Friday’s Favorites (and every day for me) are silk ribbon embroidery projects that include ribbon worked flowers and leaves. This type of work incorporates two different techniques, embroidery with silk ribbon and flower or leaves stitched from ribbon. If you are unfamiliar with these techniques it can be confusing to identify one technique over the other.
In the above image I have used both silk ribbon embroidery and ribbon worked flowers made from silk habotai and silk satin ribbons. The base of this particular piece is composed of precious bits and pieces of lace that are stitched to a base of silk fabric, then dyed along with a few of the ribbons used for the flowers. The silk ribbon embroidery was stitched with 2mm, 4mm, and 7mm silk ribbon.
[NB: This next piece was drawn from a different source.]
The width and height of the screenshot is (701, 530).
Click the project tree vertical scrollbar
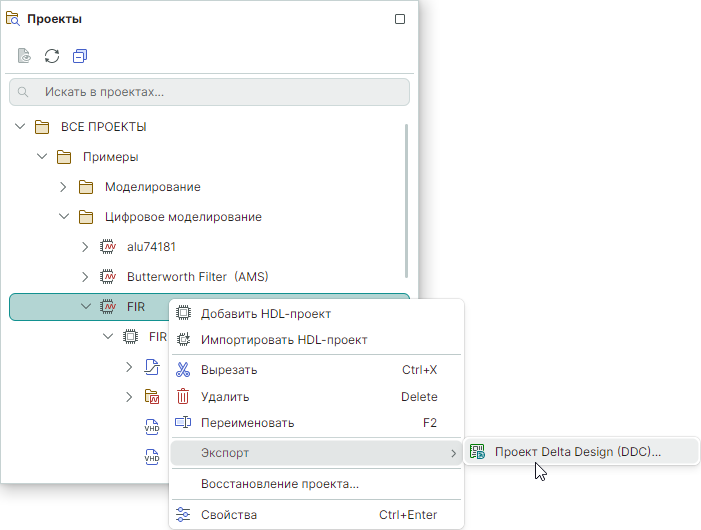tap(406, 200)
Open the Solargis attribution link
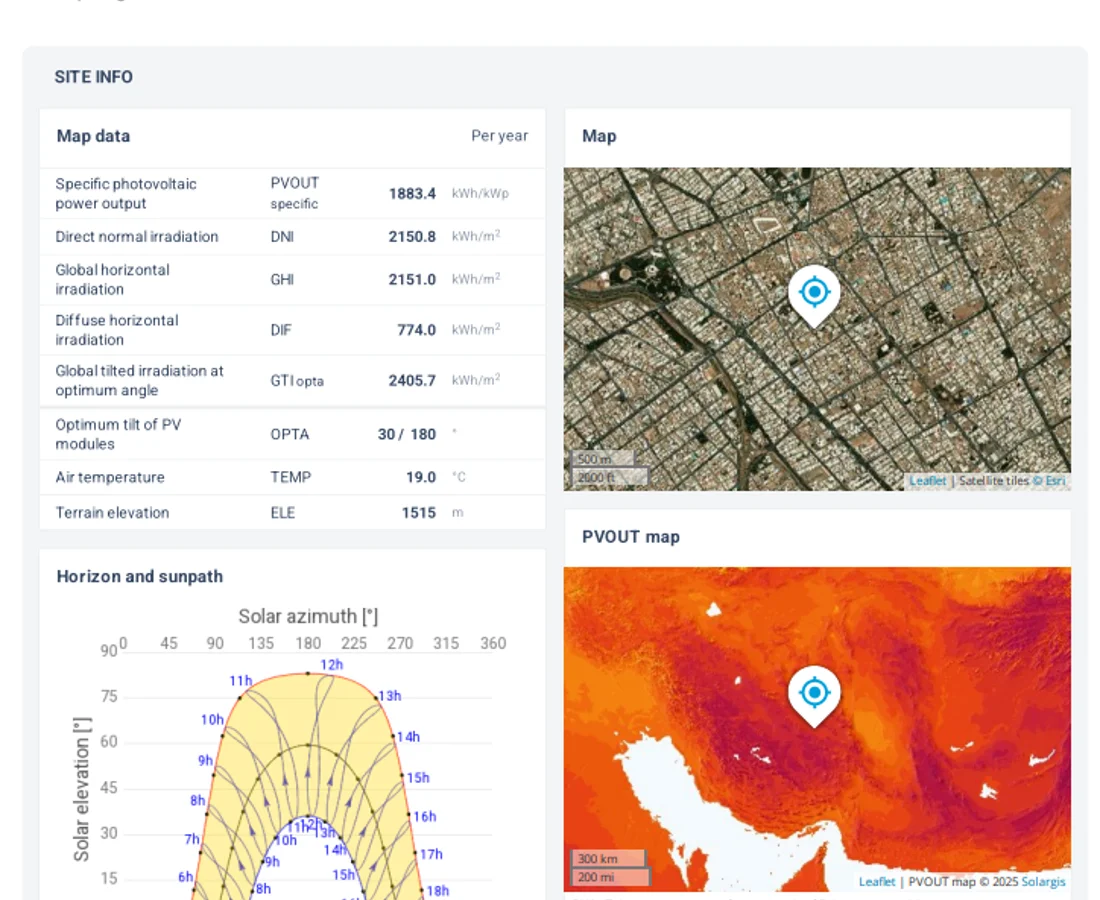This screenshot has width=1100, height=900. point(1043,881)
This pillow is an example of silk ribbon embroidery. In this technique a needle (chenille) is threaded with silk ribbon, and is then stitched through the fabric to create the embroidered designs. All of the stitches were stitched with silk embroidery ribbon, in sizes 2mm, 4mm, 7mm, and 13mm, and silk buttonhole twist and stranded floss.
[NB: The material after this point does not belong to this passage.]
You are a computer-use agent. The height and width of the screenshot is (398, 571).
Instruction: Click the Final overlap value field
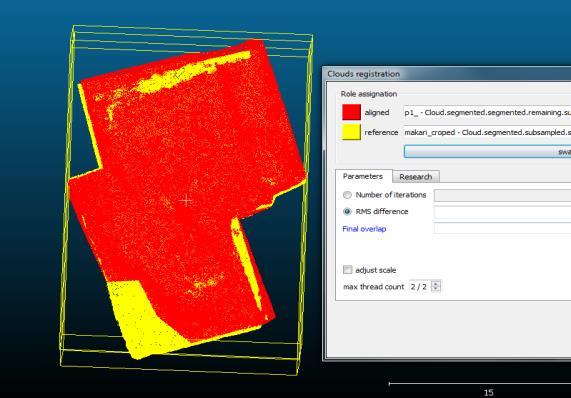pyautogui.click(x=503, y=228)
This brooch is an example of flowers and leaves made from ribbon. These ribbonworked flowers are stitched from ribbon in sizes 1/4″ to 5/8″, in a variety of styles and fiber content. Ribbonwork differs from embroidery because the individually stitched flowers are created by threading a needle with sewing thread, cutting the ribbon the exact length for each flower, then stitching the ribbon to form the flower. Each flower or leaf is then stitched in place with a needle and thread.
This is an example of a brooch that is embroidered with silk ribbon and silk threads, with a few ribbon worked flowers and leaves added to the top outside portion of the brooch. I have also incorporated a rococo trim around the outer edge of the brooch.
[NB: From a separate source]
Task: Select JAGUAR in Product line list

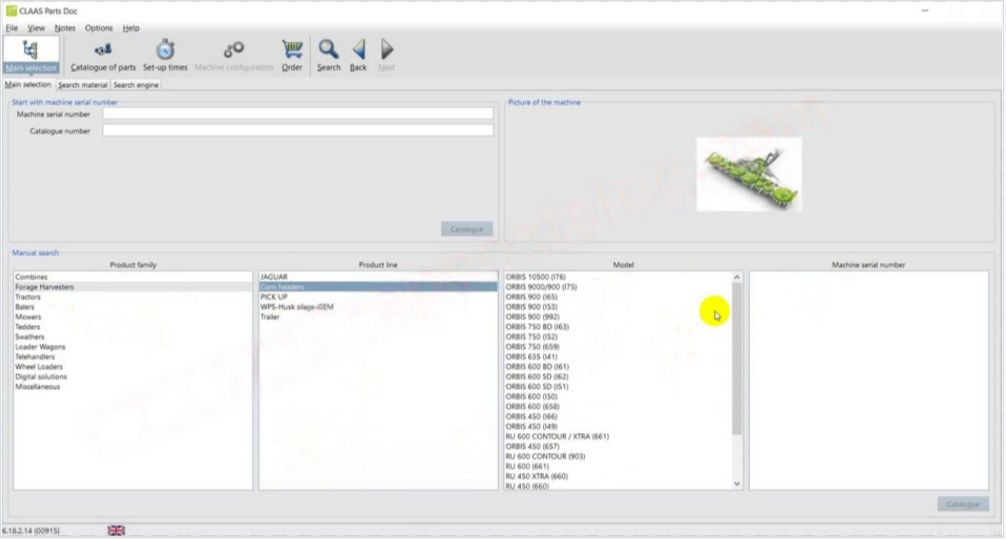Action: coord(274,277)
This purse is an example of silk ribbon embroidery on an embroidered silk fabric with silk dupioni fabric on the outer edges. One of the wonderful qualities of silk is that it takes the dye so beautifully, and is very vibrant, yet still feminine. What makes silk embroidery ribbon so lovely is that it is beautiful even when worked in the most basic stitches such as lazy daisy, straight, and French knot stitches.
This purse appeared in the March/ April 2007 issue of PieceWork Magazine. I wrote an article on silk fabrics, and this piece was included as a project. Here I have combined both ribbonworked flowers and a few silk ribbon embroidered stitches.